**Data for processing:**
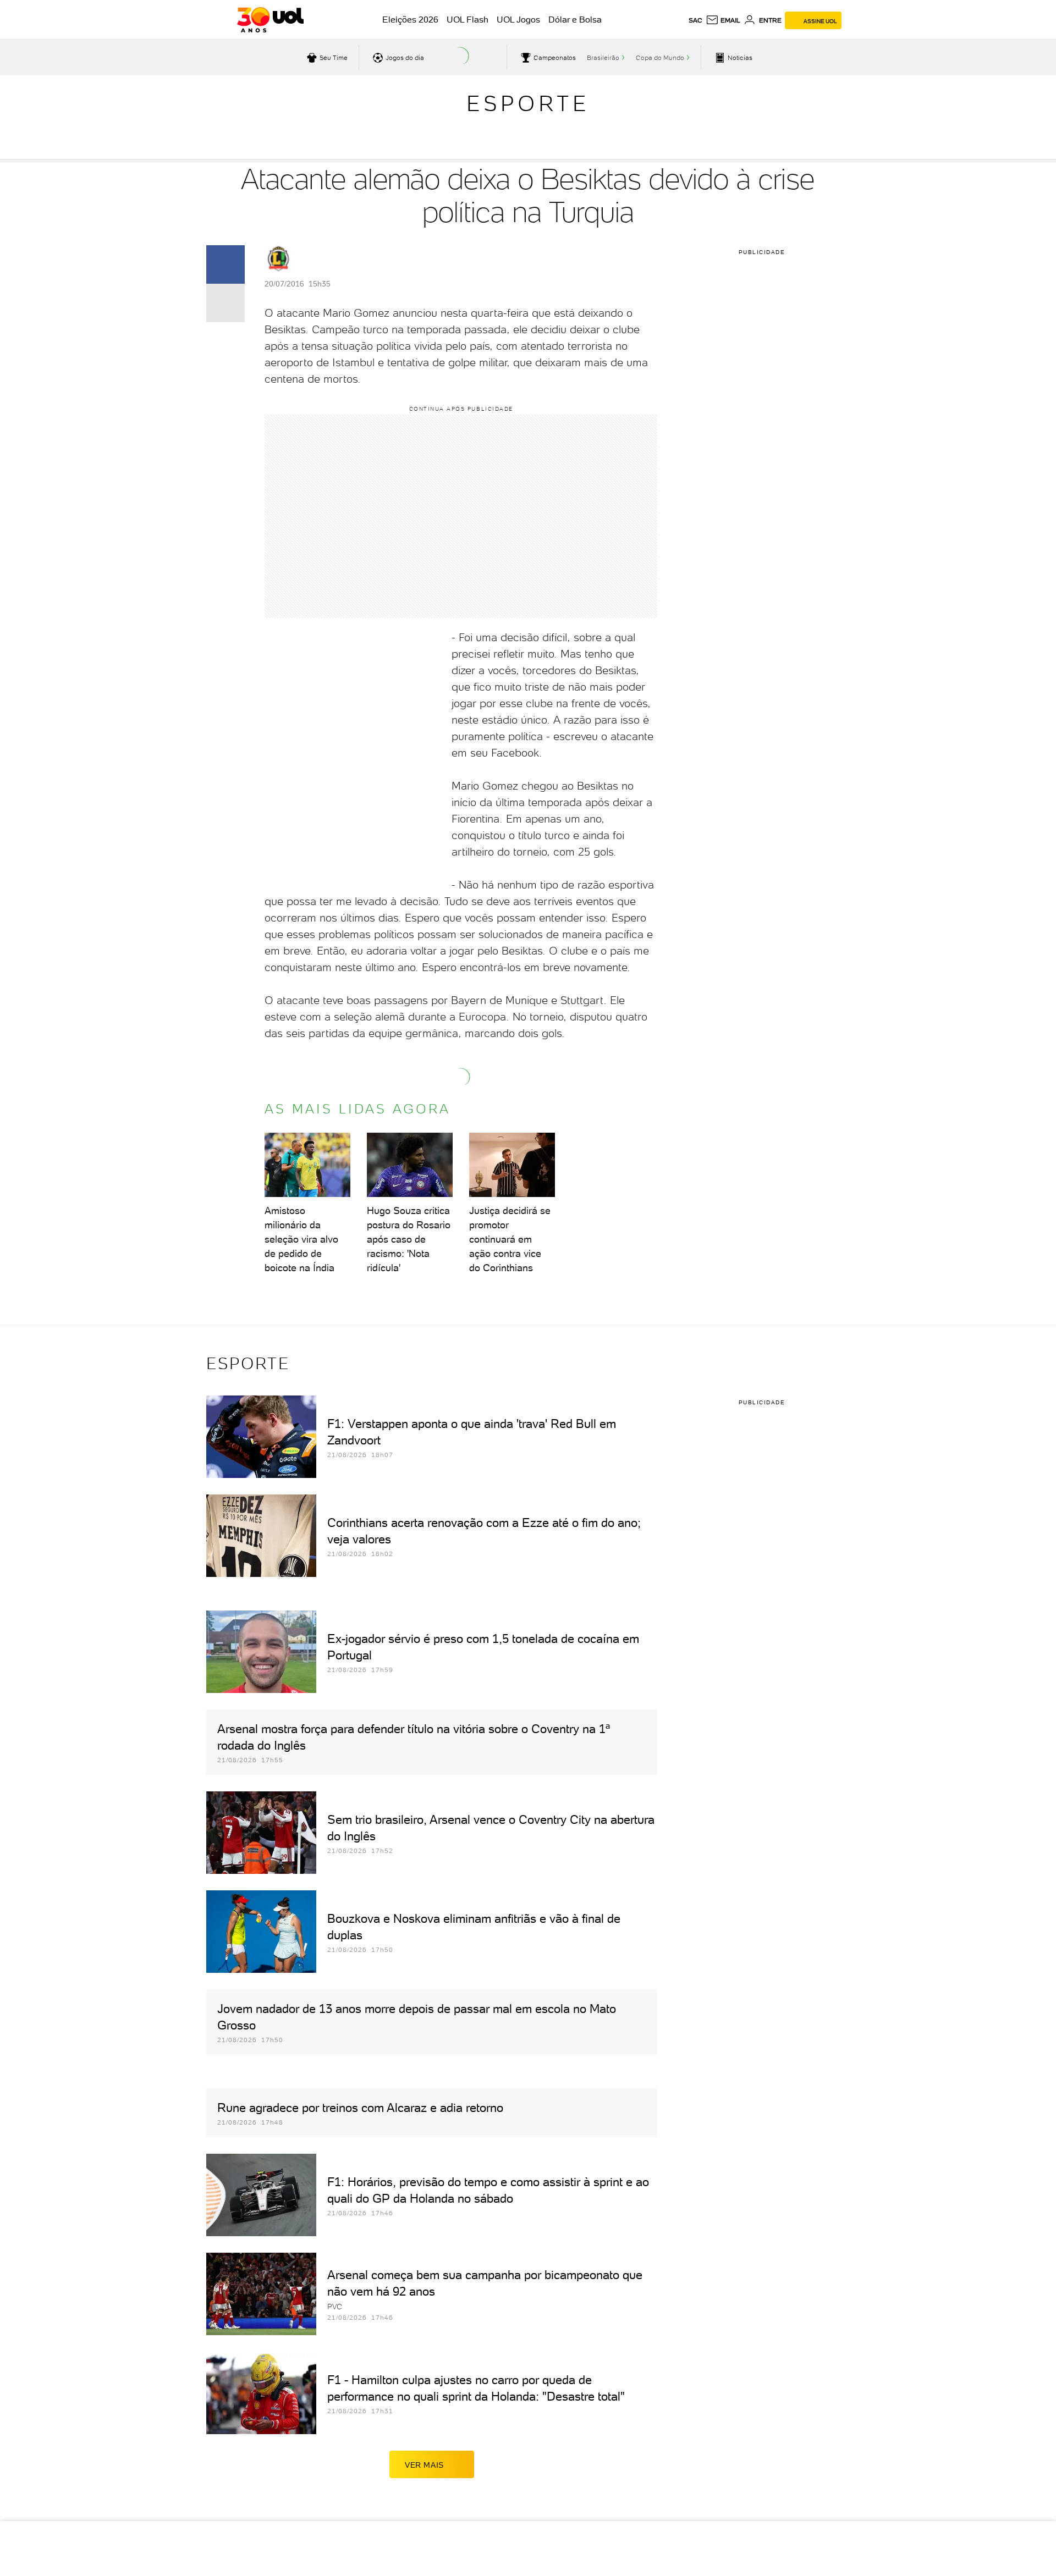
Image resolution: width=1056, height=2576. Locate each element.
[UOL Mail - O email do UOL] (723, 20)
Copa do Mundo (660, 58)
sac (695, 20)
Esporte (528, 103)
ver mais (424, 2465)
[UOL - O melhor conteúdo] (270, 20)
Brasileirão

**Task directions:** Write out each entry word for word, images excluded.

**Solution below:**
Image resolution: width=1056, height=2576. Locate each element.
[UOL Mail - O email do UOL] (723, 20)
Copa do Mundo (660, 58)
sac (695, 20)
Esporte (528, 103)
ver mais (424, 2465)
[UOL - O melhor conteúdo] (270, 20)
Brasileirão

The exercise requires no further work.